All 4 of the ones I have came for free from milk goat farms.
My goats here free range around BC1(Daytime) but hear when I come out to do something (we have lots of "Brush' they like but they come to camp when they hear "their people" out and about to poke their nose into what your doing. Even when I am using a chain saw. I do shed them at night.
(Dogs, and coyotes)problems.
Goat Packing equipment in not hard to find and not expensive.
Here is another thing.
I have found if you like to hike?
At least here in South Carolina.
State Parks with nice trails do not regulate goats being on the multi-use trails. Only rule is being on leash or under direct control. 
Same Rules as for a dog on trails. 
My experience this spring with 5 walkabouts One State Park and four to a City Park and meeting other walkers and some dogs.
Goats do not like strange dogs, my farm dog they are fine with and boss him around 
Were "your Walking with goats"  Never knew goats can do that.
Yes, we have "City Folk" here that walk the short trails all the time.
It is always fun for me to mess with "City Folk" 
The Goat Boy's even without packs do that well.


----------



## TheLazyL (Jun 5, 2012)

hihobaron said:


> ...
> Some were older/oddball valve styles not today standard OPD/ACME quick connect type. ...If it is a old style valve and empty (normal) it goes to Wal-Mart for "Exchange" ...

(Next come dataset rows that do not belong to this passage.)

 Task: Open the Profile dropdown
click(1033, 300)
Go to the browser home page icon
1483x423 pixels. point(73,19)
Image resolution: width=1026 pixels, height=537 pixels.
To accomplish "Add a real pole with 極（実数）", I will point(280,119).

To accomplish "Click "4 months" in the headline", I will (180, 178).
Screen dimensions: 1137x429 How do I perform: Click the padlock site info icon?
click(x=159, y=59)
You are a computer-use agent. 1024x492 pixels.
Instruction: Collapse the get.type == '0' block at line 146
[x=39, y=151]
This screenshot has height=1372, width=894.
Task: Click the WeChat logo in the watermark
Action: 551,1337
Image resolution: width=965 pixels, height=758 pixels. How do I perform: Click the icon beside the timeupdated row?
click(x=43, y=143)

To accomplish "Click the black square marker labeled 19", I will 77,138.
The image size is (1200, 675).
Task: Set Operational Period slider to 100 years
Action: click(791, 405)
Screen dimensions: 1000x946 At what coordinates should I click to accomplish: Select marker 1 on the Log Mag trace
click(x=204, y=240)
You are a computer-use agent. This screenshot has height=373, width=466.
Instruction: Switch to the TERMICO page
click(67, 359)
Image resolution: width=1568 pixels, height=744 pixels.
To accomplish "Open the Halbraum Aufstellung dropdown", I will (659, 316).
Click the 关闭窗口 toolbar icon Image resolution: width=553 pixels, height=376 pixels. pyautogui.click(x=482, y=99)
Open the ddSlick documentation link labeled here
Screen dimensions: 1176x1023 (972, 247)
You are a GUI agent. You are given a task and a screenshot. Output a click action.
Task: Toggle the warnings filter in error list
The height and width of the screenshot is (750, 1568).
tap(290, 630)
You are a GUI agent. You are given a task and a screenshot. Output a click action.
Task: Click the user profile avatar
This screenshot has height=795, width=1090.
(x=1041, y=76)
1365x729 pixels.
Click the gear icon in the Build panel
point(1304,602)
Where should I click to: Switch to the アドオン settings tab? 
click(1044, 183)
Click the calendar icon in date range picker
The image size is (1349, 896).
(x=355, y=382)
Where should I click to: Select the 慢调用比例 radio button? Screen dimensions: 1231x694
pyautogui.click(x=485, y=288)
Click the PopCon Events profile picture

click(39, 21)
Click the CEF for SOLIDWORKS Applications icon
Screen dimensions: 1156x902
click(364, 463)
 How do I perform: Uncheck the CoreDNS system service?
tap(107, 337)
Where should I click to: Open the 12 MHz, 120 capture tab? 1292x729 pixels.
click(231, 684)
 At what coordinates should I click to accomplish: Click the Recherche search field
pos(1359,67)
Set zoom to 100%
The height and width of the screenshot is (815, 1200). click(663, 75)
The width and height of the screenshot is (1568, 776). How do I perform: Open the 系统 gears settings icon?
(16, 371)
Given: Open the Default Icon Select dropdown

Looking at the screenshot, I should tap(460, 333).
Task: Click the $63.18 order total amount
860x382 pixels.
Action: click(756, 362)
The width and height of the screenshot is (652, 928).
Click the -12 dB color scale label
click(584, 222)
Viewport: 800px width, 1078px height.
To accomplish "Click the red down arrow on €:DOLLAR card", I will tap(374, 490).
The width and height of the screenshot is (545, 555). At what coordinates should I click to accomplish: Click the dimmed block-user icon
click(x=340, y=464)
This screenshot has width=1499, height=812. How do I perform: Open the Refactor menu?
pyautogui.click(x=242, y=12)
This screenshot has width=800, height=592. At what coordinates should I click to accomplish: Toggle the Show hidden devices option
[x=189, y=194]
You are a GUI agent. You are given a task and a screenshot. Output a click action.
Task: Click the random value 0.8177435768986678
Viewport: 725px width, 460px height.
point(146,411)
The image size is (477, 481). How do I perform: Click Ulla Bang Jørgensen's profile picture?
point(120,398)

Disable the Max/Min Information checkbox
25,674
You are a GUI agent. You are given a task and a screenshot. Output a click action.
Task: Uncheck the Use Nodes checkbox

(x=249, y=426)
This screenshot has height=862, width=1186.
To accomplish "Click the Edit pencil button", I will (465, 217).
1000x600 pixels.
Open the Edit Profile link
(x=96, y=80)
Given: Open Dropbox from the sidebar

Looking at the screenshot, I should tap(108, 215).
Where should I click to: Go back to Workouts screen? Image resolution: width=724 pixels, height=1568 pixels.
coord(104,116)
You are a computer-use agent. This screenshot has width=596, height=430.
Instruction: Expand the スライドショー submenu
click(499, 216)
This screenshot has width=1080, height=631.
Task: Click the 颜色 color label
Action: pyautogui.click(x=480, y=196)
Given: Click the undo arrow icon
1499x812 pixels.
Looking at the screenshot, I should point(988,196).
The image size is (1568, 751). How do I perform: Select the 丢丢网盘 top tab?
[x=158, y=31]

I found an adapter online that allowed me to use the old style with the new OPD

Search Amazon for a GrillPro 11051


----------



## AmishHeart (Jun 10, 2016)

Hi Hi Ho and Sam and Pete


----------



## icMojo (Jul 6, 2016)

When I was young my Dad and Uncle ran a chicken farm that wasn't very profitable. They converted the farm into a flea market and made quite a good living renting space to folks to sell their wares. My Grandma could make a penny squeak, she'd go to a yard sale with a quarter and leave with a dime and full trunk (maybe a slight exaggeration). When she saw the flea market she setup shop. She'd hit a yard sale and then haul it all out to the farm and order her boys to get it all cleaned up and displayed, every month or so she'd come out to collect her profits. She called it "running her trot line."


----------



## FloridaPrepper (Jul 20, 2016)

I scour Craigslist all the time as part of my income comes from flipping items. Found a guy who was downsizing and needed to sump a lot of his prepper supplies. Turns out he had what I would estimate to be enough food for him and his wife for at least a year. Cans and buckets very well organized - he clearly is an ardent prepper who didn't want to give up his stash. Bought all the food and an assortment of knives and tons of other items for $2200. Very psyched - glad I had room for it all.


----------



## jimLE (Feb 25, 2015)

i'll stop at yard/garage sales that has lots of clothes and/or toys..but only if there's other items there.pluss only if any thing looks of interest to me.i got a digital camera for $10 that way once.and the cot & air mattress in the pic.i got at a 2nd hand shop for $15.bottom line is.i'll stop if i have the money,and i figure it's worth my time to do so..even if i don't buy any thing..


----------



## Hilltopper518 (Sep 20, 2016)

That's funny. Yesterday my mom called and said she was at a yard sale and there was some camp stuff. I had trouble hearing exactly what she was saying when describing the stuff so I said" just buy it"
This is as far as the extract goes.